Так что к концу семидесятых авторов первой книги моложе тридцати лет — не было в стране! Только отдельные блатные поэты по родственному блату — чьи-то дочери или племянники. И молодые-талантливые — спивались, как волна с пляжа откатывается в алкогольный океан, как кегли сами подпрыгивают и суют шейки в петли; суицидов много было.
Успешный, состоявшийся молодой автор — в тридцать два — тридцать семь первая книга: норма. Сейчас это невозможно передать, невозможно дать понять и почувствовать: вот вино переходит в уксус — это слишком выспренно, литературно, банально: вот как скульптурный гипс затвердевает и крошится, как бегун превращается в ржавеющего робота — вот так поколение выбивалось из литературы: медленно, последовательно, спокойно, без малейших признаков сочувствия или там заботы о литературе. Сволочные равнодушные чиновники уже правили всем.
А мы ввязались в гонку вооружений! Это прорва денег! А они все государственные! А еще надо кормить наших друзей, решивших пойти по пути социализма! Это вся шваль африканских и азиатских царьков, князьков и авторитетных местных бандюков, которые решили нагнуть население под себя. И все знали: объявишь себя социалистом или коммунистом, обругаешь Америку — и подставляй карман, русские прибегут и все задаром дадут. А где деньги, Зин?..

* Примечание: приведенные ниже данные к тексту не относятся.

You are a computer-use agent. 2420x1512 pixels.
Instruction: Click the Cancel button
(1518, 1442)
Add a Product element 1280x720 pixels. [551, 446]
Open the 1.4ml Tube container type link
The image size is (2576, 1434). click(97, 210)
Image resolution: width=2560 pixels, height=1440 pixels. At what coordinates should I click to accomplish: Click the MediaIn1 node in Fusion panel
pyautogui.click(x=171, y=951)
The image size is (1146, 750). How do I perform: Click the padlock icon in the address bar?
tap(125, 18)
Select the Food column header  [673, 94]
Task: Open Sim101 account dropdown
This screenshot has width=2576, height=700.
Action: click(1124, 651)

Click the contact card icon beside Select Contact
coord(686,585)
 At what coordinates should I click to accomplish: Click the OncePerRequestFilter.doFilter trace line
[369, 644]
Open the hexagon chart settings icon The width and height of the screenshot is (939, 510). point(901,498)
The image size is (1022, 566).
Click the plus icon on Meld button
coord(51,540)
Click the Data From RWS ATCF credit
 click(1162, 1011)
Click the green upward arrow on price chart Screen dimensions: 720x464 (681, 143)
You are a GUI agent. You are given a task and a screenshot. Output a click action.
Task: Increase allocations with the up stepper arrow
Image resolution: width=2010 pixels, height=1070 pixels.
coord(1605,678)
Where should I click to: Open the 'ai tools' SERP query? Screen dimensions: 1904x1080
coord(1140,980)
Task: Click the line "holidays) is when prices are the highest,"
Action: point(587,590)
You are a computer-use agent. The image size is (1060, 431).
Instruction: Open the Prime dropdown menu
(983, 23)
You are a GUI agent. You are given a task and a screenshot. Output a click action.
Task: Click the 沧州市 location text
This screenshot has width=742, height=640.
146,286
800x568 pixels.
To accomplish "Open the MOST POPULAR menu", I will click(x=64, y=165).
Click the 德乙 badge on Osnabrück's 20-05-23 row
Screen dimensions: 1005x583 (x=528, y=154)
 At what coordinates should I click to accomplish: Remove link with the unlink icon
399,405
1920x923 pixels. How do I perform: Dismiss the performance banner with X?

На издательство отпускалось меньше. На бумагу меньше, новые типографии исключительно под партийную литературу и пропаганду ставились, книжные планы — сокращались! И одновременно — упорные слухи фабриковались: СССР — самая читающая страна в мире! Слухи и народные мнения у нас, нужные Партии, изготавливала и внедряла Лубянка — а дальше зеленая сама пошла, поддернем да ухнем.
Никогда в новейшей истории книга не ценилась — во всех смыслах — так, как в 70-е годы в СССР. 100 000 тираж Марселя Пруста! Французы рты разевали и не верили! Да читало-то его тысяч семь от силы. А на полках стоял — для престижа — у завмагов, начальников всех рангов и так далее. Это был один из показателей престижа.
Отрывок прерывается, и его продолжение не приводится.